"It profits me but little that a vigilant authority always protects the tranquillity of my pleasures and constantly averts all dangers from my path, without my care or concern, if this same authority is the absolute master of my liberty and my life."

--Alexis de Tocqueville, Democracy in America

Sunday, September 11, 2011

Thoughts on Other People's Thoughts on 9/11



Much will be written about 9/11 today, and much of it will have the tone of this article in the USA Weekend magazine insert in today's Sunday Milwaukee Journal-Sentinel by Lester Holt of NBC News entitled "Our Differences Melted Away":


There is no sugarcoating the events of 9/11.   But those horrible days led to some of America's proudest moments.   If we could all recommit ourselves to looking out for one another just as we did in those dark days, we could ensure that part of 9/11's legacy is that it made us all more compassionate and caring.  

When people reach out, it reminds us that we can still have this incredible measure of control -- maybe not to singlehandedly fix things but to make a small difference that can become something larger.   Volunteering on Make a Difference Day is your chance to step up and be a part of the solution.

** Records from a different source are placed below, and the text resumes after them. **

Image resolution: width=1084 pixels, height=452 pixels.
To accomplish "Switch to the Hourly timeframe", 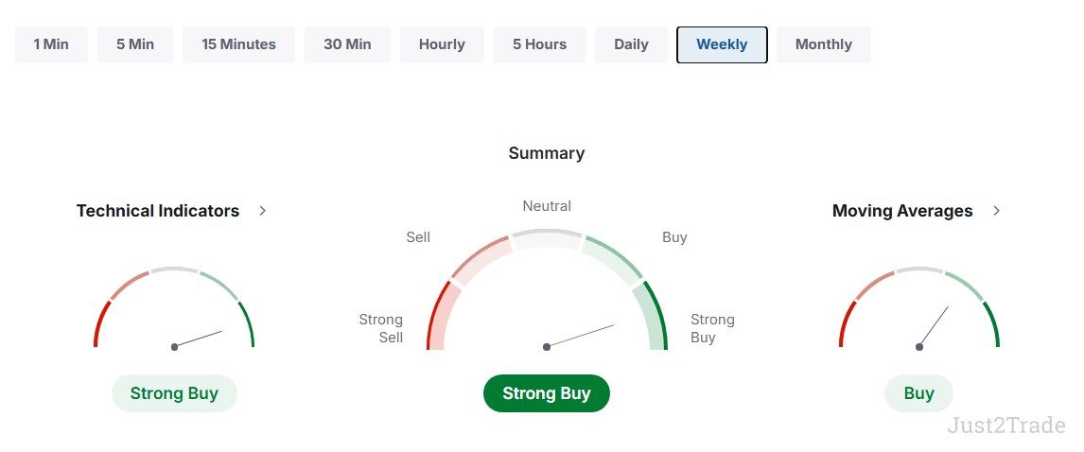I will pos(442,44).
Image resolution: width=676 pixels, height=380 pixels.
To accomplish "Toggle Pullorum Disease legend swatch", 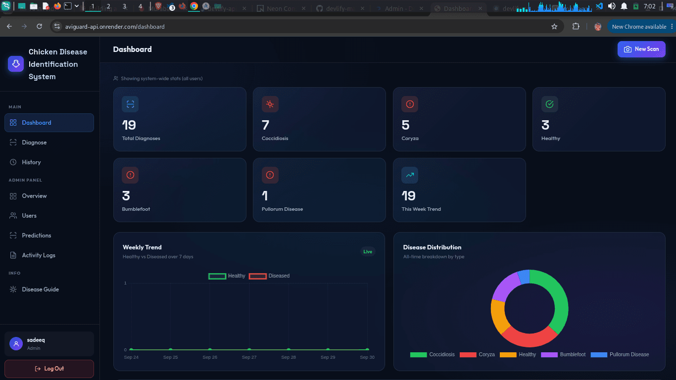I will (x=599, y=354).
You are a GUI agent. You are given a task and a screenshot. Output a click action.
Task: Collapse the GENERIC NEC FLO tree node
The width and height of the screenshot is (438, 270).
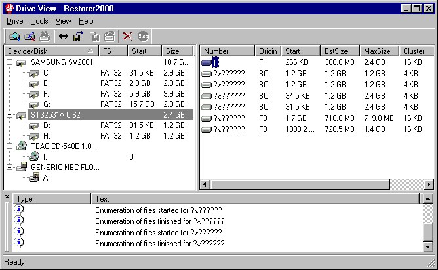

"No sugarcoating"?   Really?   To me, this is a glazed doughnut of gooey do-gooderness.    Is the appropriate reaction for mature citizens of a democracy, the world's sole remaining super-power, to an attack against its citizens in its most important city to volunteer on "Make a Difference Day"?    Really?  

The same magazine has an article about children born on 9/11:

Much has changed since that sunny day in September turned dark with smoke and dust and tragedy.   Yet, these children remind us what has remained constant:  our resilience and our ability to move forward in the face of uncertainty.
"Tragedy"... the word will be everywhere today.   But, to me, 9/11 wasn't a "tragedy" like a natural disaster.   That picture above isn't a photo of a tornado or a weather map showing a hurricane.   It was an act of war by an enemy that we now know to be al Qaeda and, more generally, radical Islam.   But you will look far and wide to see any mass media story on 9/11 today that talks very much, if at all, about radical Islam and its continuing threat, except to say gauzy liberal cliches about how we need to reach out and understand and celebrate diversity.   In the USA Weekend magazine in my paper, there was nary a word about Islam.  It's as if we've all agreed to talk about 9/11 in the passive voice.... events happened, tragedies occurred, but the agency of those actions is completely hidden.    We were the passive victims of a tragedy.   Not:  "Radical Islamists, mostly from Saudi Arabia, murdered 3,000 innocent Americans."   But, as Orwell taught us sixty-plus years ago, political will is entwined with political language.   We speak in the passive voice because we have largely become a passive people.   As the saying go, we're like the guy who won't take his own side in an argument.  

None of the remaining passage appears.